Так что же привнес он в искусство? Костюмированные портреты? О них уже все забыли! Свой желтый цвет? Ах, этот желтый… он горько корил себя за него. Если он и впрямь решил ввести в обиход «желтый цвет В***», нужно было упорно держаться одного и того же оттенка, повторять его от портрета к портрету, словно заводскую марку. А он вместо того из жадности кидался на все, какие есть, нюансы желтого. И, словно ненасытный людоед, устраивал для себя вакханалии желтого — золотисто-желтого, медово-желтого, лимонно-желтого. Слов нет, на каждом его портрете всегда присутствовало какое-нибудь желтое пятно, яркое или блеклое: колос, нарцисс, топаз, ветка дрока, медная осенняя листва, янтарные оттенки кожи. Было даже платье лунного цвета, вот только не было главного желтого — «желтого В***»: с этим желтым вышла промашка! Так за что же ему должны воздавать почести? За шелковистый отлив его тканей? Может быть. Ибо женщины ни в какие времена не откажутся от парчи, от тафты, от гродетура и шелковой камки[48]…
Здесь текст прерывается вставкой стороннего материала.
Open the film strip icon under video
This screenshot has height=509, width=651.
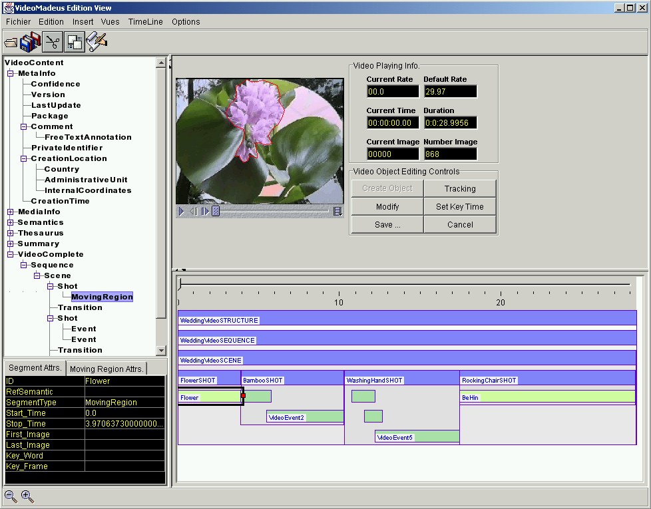pos(337,212)
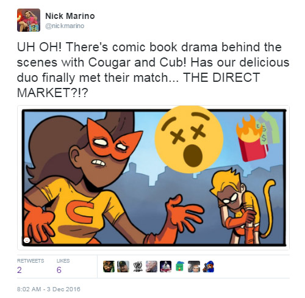Image resolution: width=305 pixels, height=298 pixels.
Task: Open Nick Marino's profile avatar
Action: (x=29, y=20)
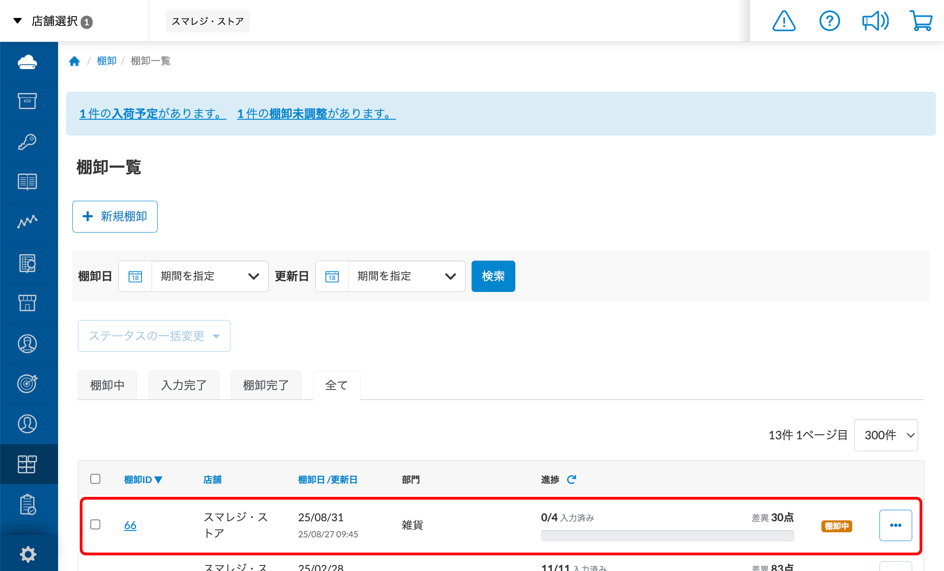Open the 300件 page size dropdown
This screenshot has height=571, width=944.
(885, 435)
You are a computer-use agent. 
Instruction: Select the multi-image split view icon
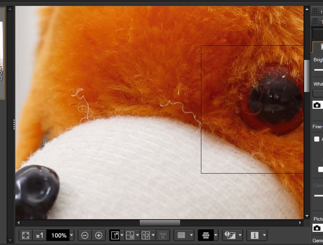[x=146, y=235]
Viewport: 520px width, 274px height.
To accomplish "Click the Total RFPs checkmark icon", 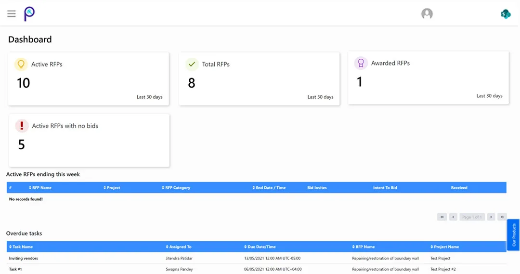I will click(192, 64).
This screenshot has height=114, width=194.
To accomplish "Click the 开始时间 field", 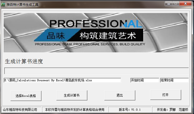I will click(145, 80).
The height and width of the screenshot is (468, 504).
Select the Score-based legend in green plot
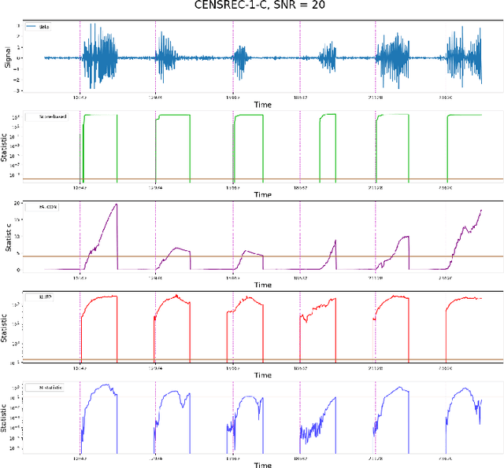(47, 117)
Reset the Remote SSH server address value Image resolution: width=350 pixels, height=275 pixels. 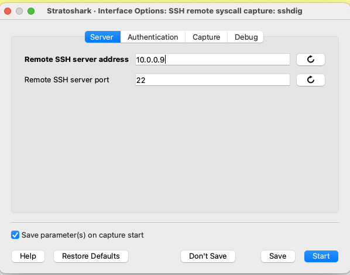click(310, 60)
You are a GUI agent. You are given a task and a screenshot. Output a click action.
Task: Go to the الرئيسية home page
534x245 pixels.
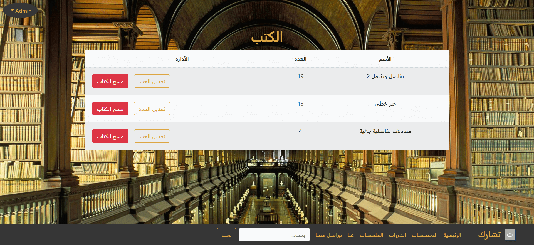point(452,235)
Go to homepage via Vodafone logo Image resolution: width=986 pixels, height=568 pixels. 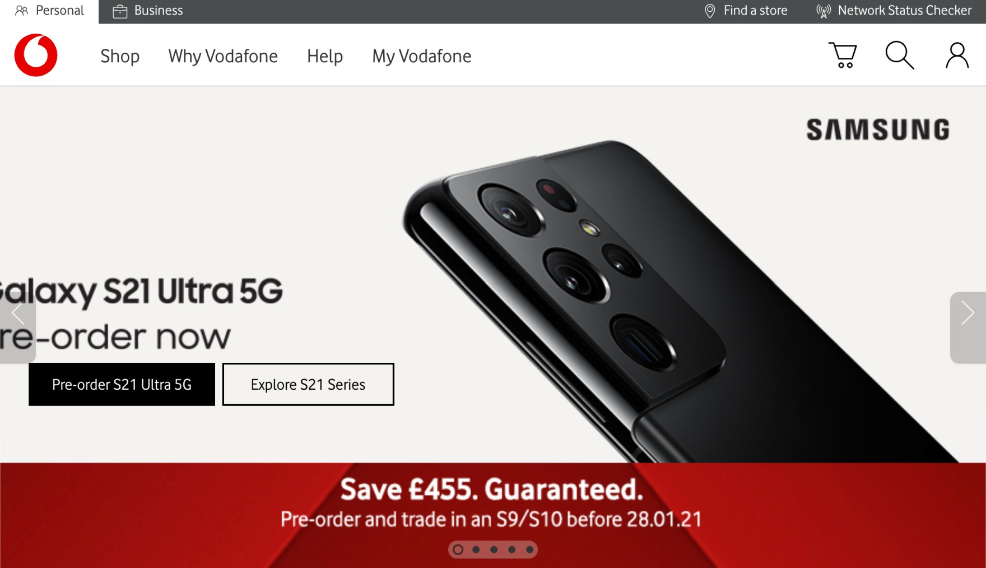click(x=36, y=55)
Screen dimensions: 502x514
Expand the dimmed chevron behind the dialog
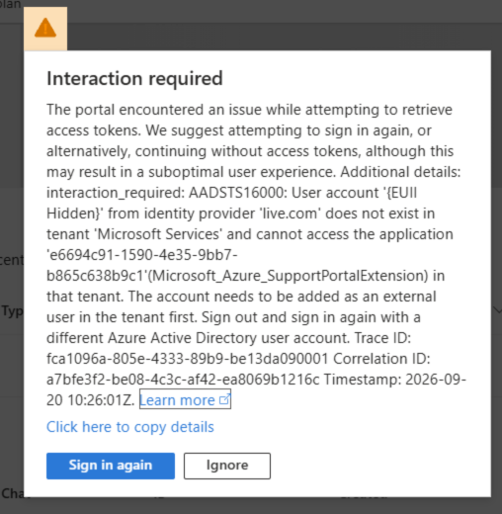(x=497, y=310)
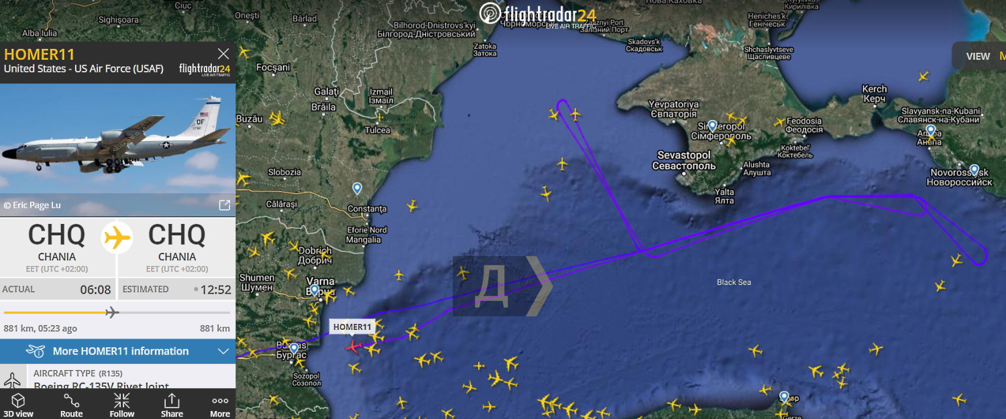
Task: Click the chevron beside More HOMER11 information
Action: click(x=223, y=351)
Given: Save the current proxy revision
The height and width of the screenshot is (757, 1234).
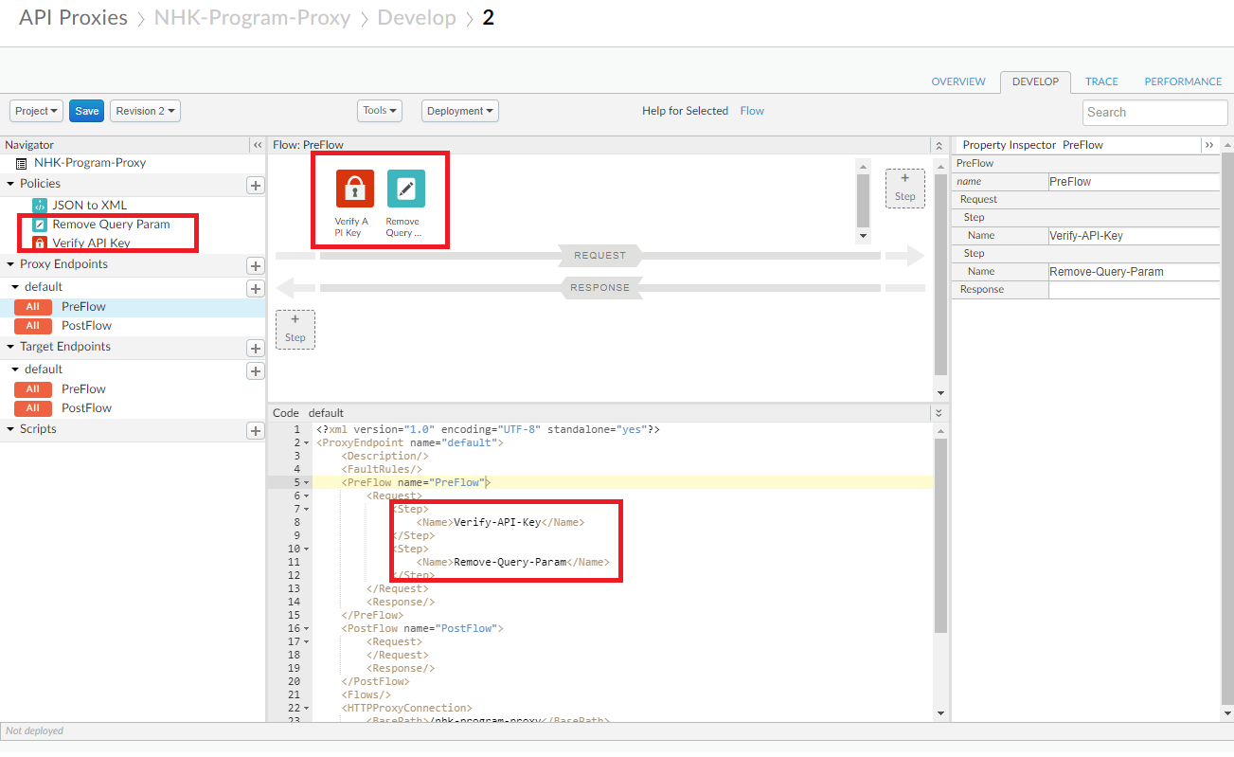Looking at the screenshot, I should [86, 110].
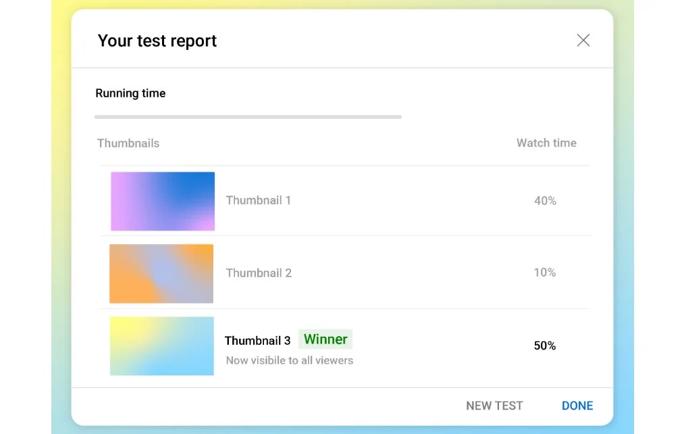Viewport: 682px width, 434px height.
Task: Click the Running time progress bar
Action: [248, 116]
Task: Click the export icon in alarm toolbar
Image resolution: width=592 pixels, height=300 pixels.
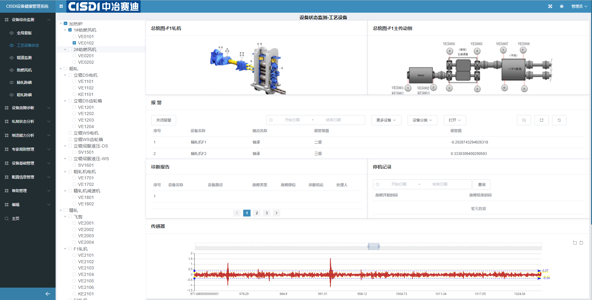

На самом деле то, что Батист, сам не подозревая, привнес в живопись, не имело отношения ни к форме, ни к сюжету, ни к технике: это был он сам, его по-детски веселый нрав, наивность и потрясающая энергия — иными словами, жизненная сила. Буйное дыхание этой жизни пронизывает все его портреты, сметает условности, вовлекает королей и королев, юных покойников, живых старцев и хромых девочек в беззаботный хоровод: даже сидя, его модели как будто пляшут. Пляшет и толстая госпожа инфанта, и крошечная Клодина. Этот самозабвенный вихрь фарандолы, где руки тянутся друг к дружке и сплетаются, завладевает даже аксессуарами: веера, шарфы, парики, оленята, попугаи — всё танцует на картинах Батиста В***. Ибо это он заразил весельем свои модели.
И снова он переехал. Чтобы сократить расходы. На сей раз он поселился в предместье Сен-Марсель, известном своей скверной репутацией.